> [ОТРЫВОК ТЕКСТА]:

Никогда еще рыцарство не пользовалось таким почетом, каким облекло его время, преобразившее военное искусство с помощью пехоты и артиллерии. Старые каролингские и артурианские эпопеи читали, как захватывающие романы. Хроника архиепископа Тюрпенского поражала юношеское воображение количеством паладинов, гномов, великанов, волшебников, сказочного оружия и чудесных скакунов. В моде были такие персонажи, как Роланд, Оже Датчанин, братья Эймон и другие, им подобные. «Малыш Жан из Сентре» и «Роман о Розе» разгоняли скуку вечерних посиделок.

Не желая признаться самим себе, что их время уже прошло, рыцари напивались, вспоминая за чаркой свои легенды и былую славу. И, несомненно, великим счастьем было то, что люди восхваляли пэров Карла Великого вместо того, чтобы испытывать ужасные машины, нарисованные да Винчи. Пулеметы и подводные лодки оставались на листках дневников художника, пока благородные воины в экстравагантных доспехах преломляли шпаги и копья на пышных турнирах, проходивших в мирное время.

> [ЗАДАНИЯ К ТЕКСТУ]:
A. Переведите на английский язык предложение из отрывка о рыцарстве: «В моде были такие персонажи, как Роланд, Оже Датчанин, братья Эймон и другие, им подобные».
B. Повторите без изменений часть отрывка о рыцарстве, начиная со слов «Никогда еще рыцарство» и продолжая до слов «скуку вечерних посиделок.» включительно.

> [ЗАПИСАННЫЕ ДАННЫЕ]:
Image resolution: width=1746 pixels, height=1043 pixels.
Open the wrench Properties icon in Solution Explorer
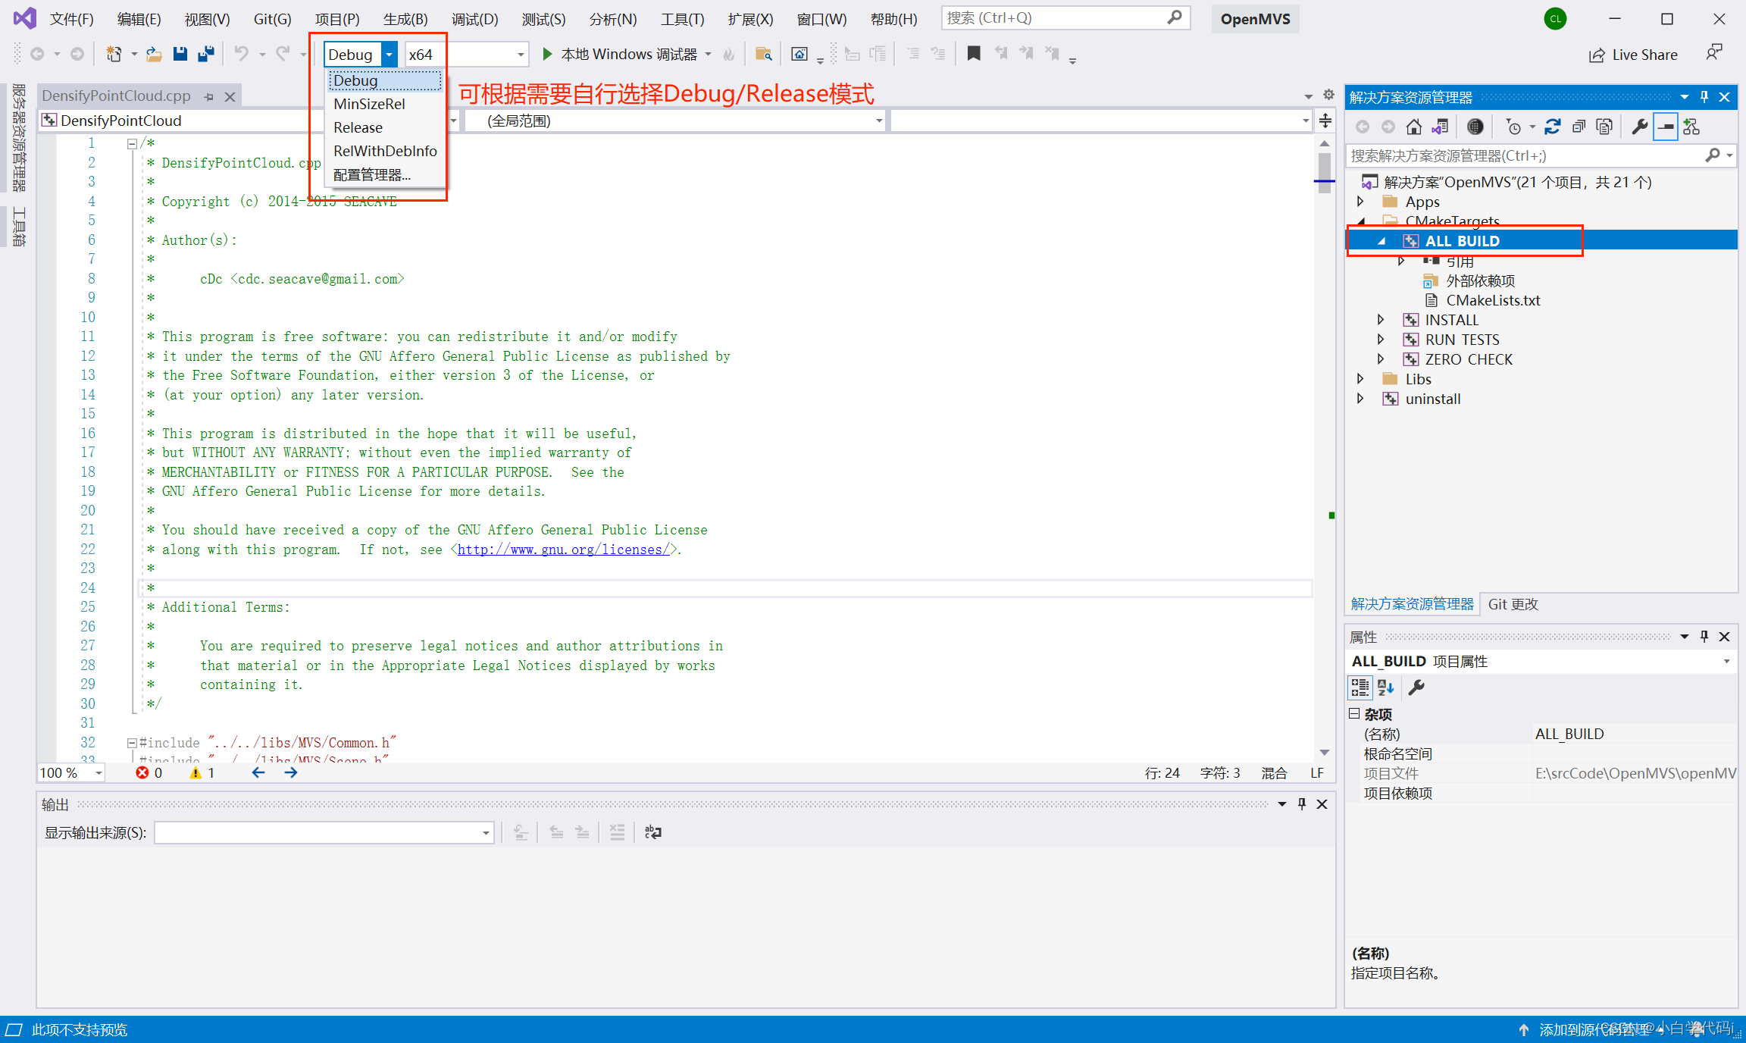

> [ОТВЕТЫ К ЗАДАНИЯМ]:
A. Characters such as Roland, Ogier the Dane, the Aymon brothers, and others like them were in fashion.

B.
Никогда еще рыцарство не пользовалось таким почетом, каким облекло его время, преобразившее военное искусство с помощью пехоты и артиллерии. Старые каролингские и артурианские эпопеи читали, как захватывающие романы. Хроника архиепископа Тюрпенского поражала юношеское воображение количеством паладинов, гномов, великанов, волшебников, сказочного оружия и чудесных скакунов. В моде были такие персонажи, как Роланд, Оже Датчанин, братья Эймон и другие, им подобные. «Малыш Жан из Сентре» и «Роман о Розе» разгоняли скуку вечерних посиделок.